The increasing sophistication of AI agents is grounds for both excitement and concern. Nick Bostrom famously articulated the following thought experiment: imagine an AI agent wielding the kind of transcendent, superhuman intelligence that we may expect labs like OpenAI to offer in the 2030s and beyond—tasked with building paperclips.18 With boundless determination and ingenuity, the paperclip AI builds production facilities aggressively and procures resources rapaciously, seeking to fulfil its objective as effectively and for as long as possible. In fact, the AI identifies its own user as a new obstacle to its goal as they desperately try to turn the system off and call the police for help, outsmarting and neutralizing all threats to its supreme mission to build paperclips until all matter in the universe is exhausted.

Image Alt Text

The paperclip monster sounds like a far-fetched hypothetical in a world where our AI assistants still struggle with “Alexa, when is House of the Dragon on?” However, as AIs are empowered to complete not just singular tasks, but complex tasks with many sub-goals, it is easy to imagine a misguided or ethically unscrupulous AI causing substantial harm. How and why does this unintended behavior occur?
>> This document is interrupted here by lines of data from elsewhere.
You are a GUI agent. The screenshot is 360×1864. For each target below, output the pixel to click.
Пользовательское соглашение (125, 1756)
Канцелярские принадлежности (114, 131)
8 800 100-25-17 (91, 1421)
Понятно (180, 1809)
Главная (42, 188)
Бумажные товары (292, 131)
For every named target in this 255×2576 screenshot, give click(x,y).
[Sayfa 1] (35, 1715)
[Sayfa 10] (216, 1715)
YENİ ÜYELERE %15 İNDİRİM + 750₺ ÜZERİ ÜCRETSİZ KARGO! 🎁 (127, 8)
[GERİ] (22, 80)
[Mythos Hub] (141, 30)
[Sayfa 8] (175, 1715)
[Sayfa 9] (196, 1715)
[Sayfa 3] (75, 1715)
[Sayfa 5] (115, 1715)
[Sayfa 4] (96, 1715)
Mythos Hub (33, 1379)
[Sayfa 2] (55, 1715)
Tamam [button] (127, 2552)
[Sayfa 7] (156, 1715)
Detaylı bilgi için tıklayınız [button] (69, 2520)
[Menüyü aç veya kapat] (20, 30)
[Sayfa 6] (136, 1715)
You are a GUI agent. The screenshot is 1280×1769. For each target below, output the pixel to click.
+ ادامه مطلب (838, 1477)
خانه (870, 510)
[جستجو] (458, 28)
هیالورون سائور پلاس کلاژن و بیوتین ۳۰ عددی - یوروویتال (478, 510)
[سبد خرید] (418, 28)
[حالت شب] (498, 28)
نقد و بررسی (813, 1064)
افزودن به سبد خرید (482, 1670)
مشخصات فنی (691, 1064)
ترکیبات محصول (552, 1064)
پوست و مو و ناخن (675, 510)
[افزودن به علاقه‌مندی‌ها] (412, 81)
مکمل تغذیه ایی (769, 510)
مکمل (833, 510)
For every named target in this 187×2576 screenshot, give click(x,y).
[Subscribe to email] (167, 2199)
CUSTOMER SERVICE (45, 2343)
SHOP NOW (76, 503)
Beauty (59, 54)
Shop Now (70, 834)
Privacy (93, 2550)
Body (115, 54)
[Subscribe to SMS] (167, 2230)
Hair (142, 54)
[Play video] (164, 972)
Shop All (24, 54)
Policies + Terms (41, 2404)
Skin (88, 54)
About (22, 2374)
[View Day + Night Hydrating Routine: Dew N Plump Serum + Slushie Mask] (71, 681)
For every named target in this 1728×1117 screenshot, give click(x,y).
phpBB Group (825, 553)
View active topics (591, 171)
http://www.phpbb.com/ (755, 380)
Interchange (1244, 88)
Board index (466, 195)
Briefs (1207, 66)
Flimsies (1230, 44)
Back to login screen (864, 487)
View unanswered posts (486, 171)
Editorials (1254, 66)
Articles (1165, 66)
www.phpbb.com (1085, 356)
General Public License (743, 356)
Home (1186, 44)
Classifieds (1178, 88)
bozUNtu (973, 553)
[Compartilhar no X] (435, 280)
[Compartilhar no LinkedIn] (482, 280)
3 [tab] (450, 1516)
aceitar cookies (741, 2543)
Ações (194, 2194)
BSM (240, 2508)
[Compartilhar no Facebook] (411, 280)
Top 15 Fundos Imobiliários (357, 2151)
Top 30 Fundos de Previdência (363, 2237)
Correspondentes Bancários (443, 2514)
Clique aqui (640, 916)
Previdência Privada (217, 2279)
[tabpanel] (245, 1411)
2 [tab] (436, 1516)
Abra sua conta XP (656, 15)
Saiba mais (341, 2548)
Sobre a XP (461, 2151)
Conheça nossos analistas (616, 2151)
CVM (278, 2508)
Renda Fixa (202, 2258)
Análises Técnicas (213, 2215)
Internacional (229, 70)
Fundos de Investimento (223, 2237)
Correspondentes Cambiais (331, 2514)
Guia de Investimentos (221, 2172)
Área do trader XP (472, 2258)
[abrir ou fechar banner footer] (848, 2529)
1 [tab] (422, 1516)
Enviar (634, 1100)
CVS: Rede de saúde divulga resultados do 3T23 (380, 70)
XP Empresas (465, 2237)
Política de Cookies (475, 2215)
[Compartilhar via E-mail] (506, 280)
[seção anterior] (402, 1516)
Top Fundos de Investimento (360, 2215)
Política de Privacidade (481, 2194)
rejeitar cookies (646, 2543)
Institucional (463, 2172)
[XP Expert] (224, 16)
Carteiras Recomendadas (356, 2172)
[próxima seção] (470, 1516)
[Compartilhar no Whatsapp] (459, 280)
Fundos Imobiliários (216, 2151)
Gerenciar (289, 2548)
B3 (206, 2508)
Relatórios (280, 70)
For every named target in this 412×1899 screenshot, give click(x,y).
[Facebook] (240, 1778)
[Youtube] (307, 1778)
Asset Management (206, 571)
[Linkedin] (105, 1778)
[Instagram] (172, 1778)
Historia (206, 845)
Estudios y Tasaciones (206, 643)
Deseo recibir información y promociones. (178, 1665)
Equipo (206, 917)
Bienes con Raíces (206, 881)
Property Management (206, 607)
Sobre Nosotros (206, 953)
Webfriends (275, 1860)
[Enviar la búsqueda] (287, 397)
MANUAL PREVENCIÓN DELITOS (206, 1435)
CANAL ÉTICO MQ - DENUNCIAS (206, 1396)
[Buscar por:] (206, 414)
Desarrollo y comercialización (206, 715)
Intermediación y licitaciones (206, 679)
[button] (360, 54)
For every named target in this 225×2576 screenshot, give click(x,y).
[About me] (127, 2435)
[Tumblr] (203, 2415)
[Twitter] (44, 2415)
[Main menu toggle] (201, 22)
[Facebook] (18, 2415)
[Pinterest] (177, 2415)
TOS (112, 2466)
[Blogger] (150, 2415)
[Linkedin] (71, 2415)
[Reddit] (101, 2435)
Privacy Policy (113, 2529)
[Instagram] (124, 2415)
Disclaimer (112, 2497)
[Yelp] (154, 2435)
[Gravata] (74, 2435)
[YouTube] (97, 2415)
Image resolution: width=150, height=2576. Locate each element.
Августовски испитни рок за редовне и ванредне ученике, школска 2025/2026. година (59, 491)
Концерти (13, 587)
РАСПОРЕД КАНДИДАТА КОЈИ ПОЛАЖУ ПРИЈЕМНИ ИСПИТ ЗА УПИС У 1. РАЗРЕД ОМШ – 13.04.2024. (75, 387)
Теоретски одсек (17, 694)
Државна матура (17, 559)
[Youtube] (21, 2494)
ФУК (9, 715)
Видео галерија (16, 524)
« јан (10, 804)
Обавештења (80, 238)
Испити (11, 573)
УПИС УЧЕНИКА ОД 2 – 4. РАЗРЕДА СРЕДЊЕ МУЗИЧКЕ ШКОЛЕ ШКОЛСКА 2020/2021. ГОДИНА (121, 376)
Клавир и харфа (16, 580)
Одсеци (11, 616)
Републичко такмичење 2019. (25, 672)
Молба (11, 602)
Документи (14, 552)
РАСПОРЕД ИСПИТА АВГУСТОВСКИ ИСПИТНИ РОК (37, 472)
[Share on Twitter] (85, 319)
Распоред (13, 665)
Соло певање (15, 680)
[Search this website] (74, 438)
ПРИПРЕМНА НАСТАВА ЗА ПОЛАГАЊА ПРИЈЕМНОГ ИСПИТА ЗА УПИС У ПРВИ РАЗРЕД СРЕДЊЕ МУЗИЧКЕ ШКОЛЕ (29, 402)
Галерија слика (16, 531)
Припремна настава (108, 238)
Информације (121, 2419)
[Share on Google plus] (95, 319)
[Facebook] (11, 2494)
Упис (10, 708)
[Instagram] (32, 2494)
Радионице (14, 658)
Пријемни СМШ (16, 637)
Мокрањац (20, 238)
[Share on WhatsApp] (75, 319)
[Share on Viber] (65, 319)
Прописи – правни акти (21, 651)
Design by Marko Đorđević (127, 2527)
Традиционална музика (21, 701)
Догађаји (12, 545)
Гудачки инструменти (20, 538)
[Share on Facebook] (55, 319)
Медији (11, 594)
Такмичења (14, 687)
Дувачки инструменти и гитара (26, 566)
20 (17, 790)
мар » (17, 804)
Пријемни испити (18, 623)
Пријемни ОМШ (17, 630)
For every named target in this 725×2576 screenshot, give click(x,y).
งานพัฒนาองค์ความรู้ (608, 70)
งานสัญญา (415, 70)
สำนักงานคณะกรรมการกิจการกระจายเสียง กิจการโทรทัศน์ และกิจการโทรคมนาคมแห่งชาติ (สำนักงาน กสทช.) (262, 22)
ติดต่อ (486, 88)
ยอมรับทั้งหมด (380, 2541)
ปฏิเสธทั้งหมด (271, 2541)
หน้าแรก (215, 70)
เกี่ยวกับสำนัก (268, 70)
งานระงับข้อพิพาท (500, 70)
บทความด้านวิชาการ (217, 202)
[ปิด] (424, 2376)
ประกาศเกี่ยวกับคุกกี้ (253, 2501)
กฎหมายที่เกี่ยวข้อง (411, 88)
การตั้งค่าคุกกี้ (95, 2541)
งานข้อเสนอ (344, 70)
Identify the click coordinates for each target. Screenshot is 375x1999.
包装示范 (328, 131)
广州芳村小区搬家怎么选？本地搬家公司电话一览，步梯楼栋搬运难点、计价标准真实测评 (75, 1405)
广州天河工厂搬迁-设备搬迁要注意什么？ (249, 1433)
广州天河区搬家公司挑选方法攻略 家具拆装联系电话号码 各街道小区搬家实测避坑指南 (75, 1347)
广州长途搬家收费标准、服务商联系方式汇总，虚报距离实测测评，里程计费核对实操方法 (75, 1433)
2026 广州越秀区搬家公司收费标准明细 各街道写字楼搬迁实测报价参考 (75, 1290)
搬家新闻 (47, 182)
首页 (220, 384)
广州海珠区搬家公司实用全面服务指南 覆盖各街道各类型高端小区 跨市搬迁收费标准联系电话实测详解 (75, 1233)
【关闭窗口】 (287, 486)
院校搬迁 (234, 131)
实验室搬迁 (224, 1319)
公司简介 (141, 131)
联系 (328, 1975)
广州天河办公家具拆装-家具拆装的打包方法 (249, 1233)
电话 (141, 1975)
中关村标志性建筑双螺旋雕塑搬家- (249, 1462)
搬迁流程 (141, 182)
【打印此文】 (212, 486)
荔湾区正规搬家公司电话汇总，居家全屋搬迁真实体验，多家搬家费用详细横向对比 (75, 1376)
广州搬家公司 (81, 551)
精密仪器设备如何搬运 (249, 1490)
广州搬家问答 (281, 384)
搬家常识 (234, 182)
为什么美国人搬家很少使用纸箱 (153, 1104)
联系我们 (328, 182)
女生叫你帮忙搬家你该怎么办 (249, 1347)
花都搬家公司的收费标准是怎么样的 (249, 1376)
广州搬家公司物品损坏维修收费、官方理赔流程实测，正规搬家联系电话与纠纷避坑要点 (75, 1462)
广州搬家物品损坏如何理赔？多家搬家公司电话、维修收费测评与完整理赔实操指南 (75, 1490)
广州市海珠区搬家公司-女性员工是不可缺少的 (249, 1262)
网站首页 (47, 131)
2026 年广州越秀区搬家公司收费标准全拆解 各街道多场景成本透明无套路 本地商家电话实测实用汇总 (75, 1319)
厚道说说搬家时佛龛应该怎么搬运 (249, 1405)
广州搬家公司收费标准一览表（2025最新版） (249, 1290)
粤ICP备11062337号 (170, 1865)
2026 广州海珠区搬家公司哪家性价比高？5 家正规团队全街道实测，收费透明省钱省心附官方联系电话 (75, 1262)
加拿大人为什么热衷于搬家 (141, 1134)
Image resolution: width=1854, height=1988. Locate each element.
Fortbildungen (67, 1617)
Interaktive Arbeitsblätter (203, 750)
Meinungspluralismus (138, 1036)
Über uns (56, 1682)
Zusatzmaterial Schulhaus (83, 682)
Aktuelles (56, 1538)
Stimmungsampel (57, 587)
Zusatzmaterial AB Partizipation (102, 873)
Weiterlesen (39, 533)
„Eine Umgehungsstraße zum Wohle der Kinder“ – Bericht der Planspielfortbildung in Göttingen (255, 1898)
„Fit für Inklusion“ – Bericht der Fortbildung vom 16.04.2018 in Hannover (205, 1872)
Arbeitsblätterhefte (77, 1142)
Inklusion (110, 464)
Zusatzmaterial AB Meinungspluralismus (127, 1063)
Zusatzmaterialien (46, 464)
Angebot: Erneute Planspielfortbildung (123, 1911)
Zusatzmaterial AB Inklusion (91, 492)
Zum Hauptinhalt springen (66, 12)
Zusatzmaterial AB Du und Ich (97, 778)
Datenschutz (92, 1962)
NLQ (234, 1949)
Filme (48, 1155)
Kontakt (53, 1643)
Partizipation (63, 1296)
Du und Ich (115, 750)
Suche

Unintended Emergent Behavior

Emergence is one of the most powerful concepts in science: when a whole is more than the sum of its parts. A brain with a hundred billion neurons cannot merely accomplish tasks 100 billion times better than a single neuron. Rather, a single neuron is almost useless, but interesting capabilities emerge when they are clustered in the millions and billions. Similarly, as AI models’ training data expands from gigabytes to terabytes to petabytes, they acquire new abilities that researchers can observe as they emerge but cannot reliably predict.19

One form of unwanted emergent behavior that AI can exhibit is reward hacking. Modern AI systems commonly learn through a process known as “reinforcement learning,” where an AI completes a task, grades itself, then iteratively tries to maximize its score. When the reward or score is poorly defined—if it’s determined autonomously without human supervision, for example—reward hacking can easily result in unintended consequences. The paperclip AI may mistakenly base its score on the number of paperclips it makes with no other considerations, thus building them ad infinitum—and ad absurdum.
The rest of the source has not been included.